-- BEGIN Excerpt --

November 23, 2018

EARL conference recap: Seattle 2018

I had the pleasure of attending the EARL (Enterprise Applications of the R Language) Conference held in Seattle on 2018-11-07, and the honour of being one of the speakers. The EARL conferences occupy a unique niche in the R conference universe, bringing together the I-use-it-at-work contingent of the R community. The Seattle event was, from my perspective (I use R at work, and lead a team of data scientists that uses R) a fantastic conference. Full marks to the folks from Mango Solutions for organizing it!

The conference started with a keynote, “Text Mining with Tidy Data Principles”, from the always-brilliant Julia Silge. She’s an undisputed leader in the field of text analysis with R (the book she co-authored with David Robinson, Text Mining with R: A Tidy Approach, is already a cornerstone resource), and although I’d heard her deliver some of the same material at the Joint Statistical Meetings in July, this talk
  1. was longer and
  2. introduced some of her thinking about problems she’s tackling at her job at Stack Overflow.
It was fascinating to see where the utility of R as a text analysis tool is going, and Julia’s engaging manner, energy, and enthusiasm was a great start to the day.

Next up was a panel of leaders in the R community, on “Examining the future of R in industry”. The panelists were:
  • the aforementioned Julia Silge,
  • David Smith from Microsoft (he has the title “Cloud Developer Advocate–AI & Data Science”, but he’s also famous in the R community for his editorship and contributions to the Revolutions blog), and
  • Joe Cheng (the creator of Shiny and the CTO and Shiny team lead at RStudio).
With a trio of this calibre it was no surprise they had a wide-ranging and thoughtful discussion of the questions from the floor, covering everything from the pros and cons of different open source licenses to implementing R into production environments. The panel seemed, in my opinion, to land on a consensus that the future of R is bright, and that we will continue to see it remain specialized as a data science tool, and that we will continue to see integration with other tools.

The rest of the day was dedicated to the presentations, which covered a wide range of topics from modeling the relationship between roadway speed (from Joonbum Lee at Battelle Memorial Institute) and quantitative risk assessment at Starbucks (David Severski) to using deep learning on satellite images (Damian Rodziewicz of Appsilon Data Science). All of the speakers were engaging, had a great perspective on their topics, and only one (full disclosure: me) nattered on and didn’t leave any time for questions from the floor.

Intending no slight to the other speakers, three presentations really struck a nerve with me.

-- END Excerpt --
-- BEGIN Items --

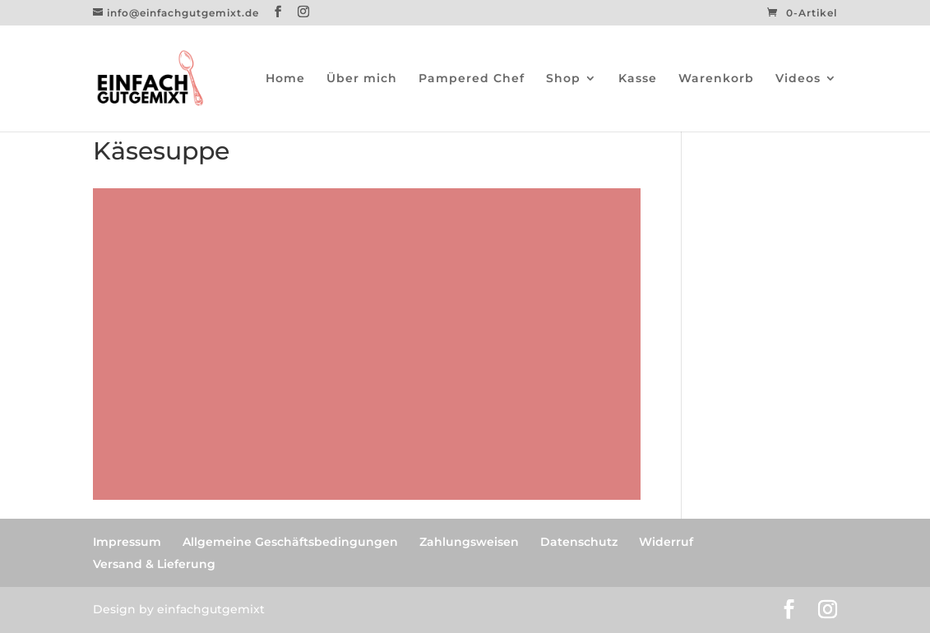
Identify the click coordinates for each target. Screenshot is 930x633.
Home (285, 78)
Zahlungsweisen (469, 541)
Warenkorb (716, 78)
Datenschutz (579, 541)
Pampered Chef (472, 78)
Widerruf (666, 541)
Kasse (637, 78)
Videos (798, 78)
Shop (563, 78)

-- END Items --

Task to complete - Pick up the EARL Seattle 2018 conference recap after its final sentence and go on writing it.

Task output -
Eina Ooka from The Energy Authority spoke about her experience moving to R (and all of the benefits, from reproducibility to accuracy) in what she termed an “Excel-pervasive” environment. The space I work in is much the same; Excel is a workhorse for a lot of numeric analysis, and it is a go-to tool for many people in the clients we serve. Some of those clients expect delivery of their data tables in an Excel file. Eina’s success tackling the transition, in spite of the hurdles she faced, was inspiring.

Stephanie Kirmer from Uptake delivered what was, to me, perhaps the most immediately relevant talk: “The case for R packages as team collaboration tools”. I particularly liked the matrix showing the “Progression of Team Collaboration Infrastructure”, with version control, code sharing, and code storage and dissemination at four levels of sophistication. I was struck by how far my colleagues and I have to go to move up the ladder, but immediately recognized at least one project where a package would be an ideal way for us to start to collaborate more effectively.

And finally Aimee Gott from Mango Solutions, whose closing talk “Building a data science teams with R” was the perfect summary of everything that had preceded it. Again, it was a typology that stuck with me–in this case, types of R users, from the Super Users to the Cut & Paste Tweakers.
In short, the conference was a great way to hear from and meet R users who are finding applications for it in a business (or in my case, government) setting. Thanks again to Mango Solutions.

The 2018 EARL road show continued on to Houston (2018-11-09) and Boston (2018-11-13), each with different slates of speakers.

My only hope is that next year’s EARL road show makes a stop in Canada!

Note: looking for the slides and full narrative of my talk?
Bonus note: this post can be found in the B.C. Government GitHub repo dedicated to public presentations on the topic of R.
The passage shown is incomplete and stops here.